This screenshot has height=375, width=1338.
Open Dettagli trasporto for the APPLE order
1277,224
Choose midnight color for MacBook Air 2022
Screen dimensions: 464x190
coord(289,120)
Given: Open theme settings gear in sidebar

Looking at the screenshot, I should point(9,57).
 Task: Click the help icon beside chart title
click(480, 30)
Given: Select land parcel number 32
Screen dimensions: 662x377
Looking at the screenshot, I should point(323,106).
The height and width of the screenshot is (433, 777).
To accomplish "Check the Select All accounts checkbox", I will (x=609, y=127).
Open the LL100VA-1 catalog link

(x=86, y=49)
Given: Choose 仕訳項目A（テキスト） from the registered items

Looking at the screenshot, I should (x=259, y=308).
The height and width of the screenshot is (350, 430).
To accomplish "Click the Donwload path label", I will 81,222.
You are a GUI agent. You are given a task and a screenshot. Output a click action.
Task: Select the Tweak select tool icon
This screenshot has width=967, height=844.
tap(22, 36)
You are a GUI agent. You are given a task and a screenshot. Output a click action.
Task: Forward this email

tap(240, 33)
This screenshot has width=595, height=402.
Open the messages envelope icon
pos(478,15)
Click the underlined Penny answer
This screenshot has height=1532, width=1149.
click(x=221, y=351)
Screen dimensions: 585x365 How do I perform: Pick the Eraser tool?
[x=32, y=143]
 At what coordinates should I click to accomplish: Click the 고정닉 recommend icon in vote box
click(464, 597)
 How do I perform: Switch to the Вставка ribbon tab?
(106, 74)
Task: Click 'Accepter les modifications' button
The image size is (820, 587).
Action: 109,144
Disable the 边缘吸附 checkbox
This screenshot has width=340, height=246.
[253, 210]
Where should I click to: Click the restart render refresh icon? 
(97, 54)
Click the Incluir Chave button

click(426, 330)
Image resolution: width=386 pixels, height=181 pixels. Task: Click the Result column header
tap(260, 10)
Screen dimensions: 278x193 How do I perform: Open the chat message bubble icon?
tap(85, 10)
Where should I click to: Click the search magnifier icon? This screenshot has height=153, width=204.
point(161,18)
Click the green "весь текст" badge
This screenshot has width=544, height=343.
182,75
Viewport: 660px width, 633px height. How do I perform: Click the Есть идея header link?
____________
• YOUR OBJECTIVE: Exactly as they stand, repeat all the records.

• YOUR SOLUTION:
This screenshot has height=375, width=1338.
Open Dettagli trasporto for the APPLE order
1277,224
Choose midnight color for MacBook Air 2022
Screen dimensions: 464x190
coord(289,120)
Given: Open theme settings gear in sidebar

Looking at the screenshot, I should point(9,57).
 Task: Click the help icon beside chart title
click(480, 30)
Given: Select land parcel number 32
Screen dimensions: 662x377
Looking at the screenshot, I should point(323,106).
The height and width of the screenshot is (433, 777).
To accomplish "Check the Select All accounts checkbox", I will (x=609, y=127).
Open the LL100VA-1 catalog link

(x=86, y=49)
Given: Choose 仕訳項目A（テキスト） from the registered items

Looking at the screenshot, I should (x=259, y=308).
The height and width of the screenshot is (350, 430).
To accomplish "Click the Donwload path label", I will 81,222.
You are a GUI agent. You are given a task and a screenshot. Output a click action.
Task: Select the Tweak select tool icon
This screenshot has width=967, height=844.
tap(22, 36)
You are a GUI agent. You are given a task and a screenshot. Output a click action.
Task: Forward this email

tap(240, 33)
This screenshot has width=595, height=402.
Open the messages envelope icon
pos(478,15)
Click the underlined Penny answer
This screenshot has height=1532, width=1149.
click(x=221, y=351)
Screen dimensions: 585x365 How do I perform: Pick the Eraser tool?
[x=32, y=143]
 At what coordinates should I click to accomplish: Click the 고정닉 recommend icon in vote box
click(464, 597)
 How do I perform: Switch to the Вставка ribbon tab?
(106, 74)
Task: Click 'Accepter les modifications' button
The image size is (820, 587).
Action: 109,144
Disable the 边缘吸附 checkbox
This screenshot has width=340, height=246.
[253, 210]
Where should I click to: Click the restart render refresh icon? 
(97, 54)
Click the Incluir Chave button

click(426, 330)
Image resolution: width=386 pixels, height=181 pixels. Task: Click the Result column header
tap(260, 10)
Screen dimensions: 278x193 How do I perform: Open the chat message bubble icon?
tap(85, 10)
Where should I click to: Click the search magnifier icon? This screenshot has height=153, width=204.
point(161,18)
Click the green "весь текст" badge
This screenshot has width=544, height=343.
182,75
Viewport: 660px width, 633px height. How do I perform: Click the Есть идея header link?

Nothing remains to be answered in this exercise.